Why is sizing specific for each garment?

I was on a call with a potential client and we were going over the breakdown of what it takes for pattern development.


They wanted to know why grading wasn't a once-and-done thing. Once the brand's size range is developed and grade rules established isn't it as easy as re-using that information every time? 

The answer to that is, usually no, because designing different styles usually means the silhouette will change and there are many reasons why once grade rules are developed, you may still need to customize the grade rule to that specific garment.


You might have already established your size chart for one garment, but once you move style lines or break up the garment into panels, new grade rules need to be established and the location of that new cut line needs to be taken into account.


The way the body size increases from size to size depends on what part part of the body is being measured. Around the belly and midsection is where you will have the largest increase in size step. Around the neck, wrist and ankles you'll have a smaller size step. That's just beginning to scratch the surface of the girth measurements. The growth starts at the center and grows faster at the sides, much like the inflation of a balloon. 


Some of this growth will go into the length. This is why a size M typically is shorter than a size 2X even if the people wearing these garments are the same height, additional length is needed for the garment to wrap around the growth in the middle.


New styles also often mean, new fabric. The way the garment stretches (or doesn't) needs to be taken into account when creating the grading rules.


When creating a new style, certain elements need to have the grading "held" A pocket might be the same dimensions on all sizes, but the placement/location of the pocket may move. All of these decisions require thought and understanding of what the final product will look like on each size.

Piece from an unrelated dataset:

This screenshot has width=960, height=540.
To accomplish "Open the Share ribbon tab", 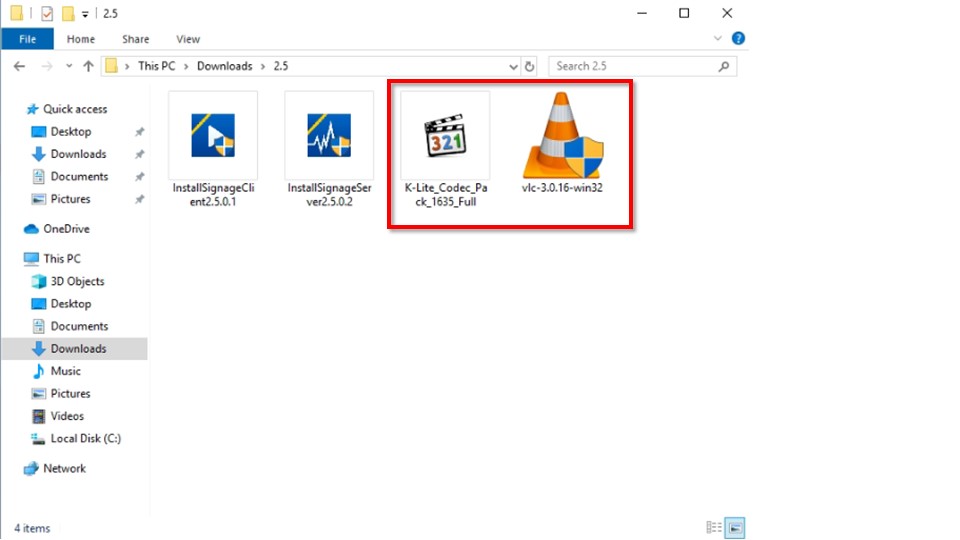I will [x=136, y=39].
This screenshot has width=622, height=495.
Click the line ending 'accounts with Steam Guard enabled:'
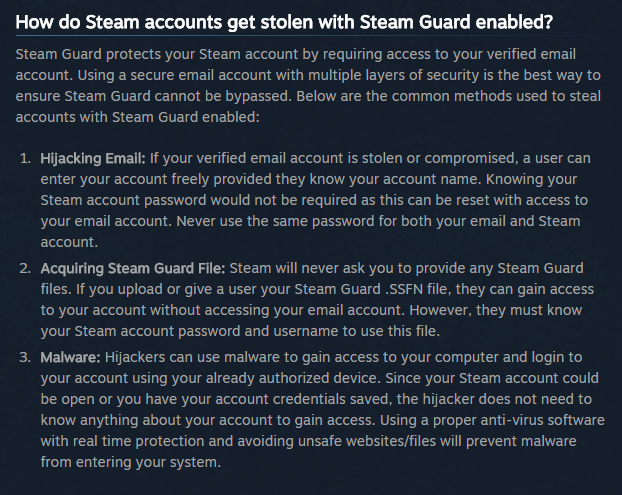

3D samples can help visualize all these elements on various sized avatars and this can be a great tool for validating your product specs before testing on the physical form.


When grading patterns, the goal is to have the garment look and fit amazing on every size. The importance of balance and proportion should be taken into account. The placement of design details should flatter the body. 

Good pattern grading requires a bit more finesse than reiterating a template. It requires a blending of the design aesthetic and fit and can sometimes be an art.


Grade rules are a good start but additional testing will ensure a successful final product.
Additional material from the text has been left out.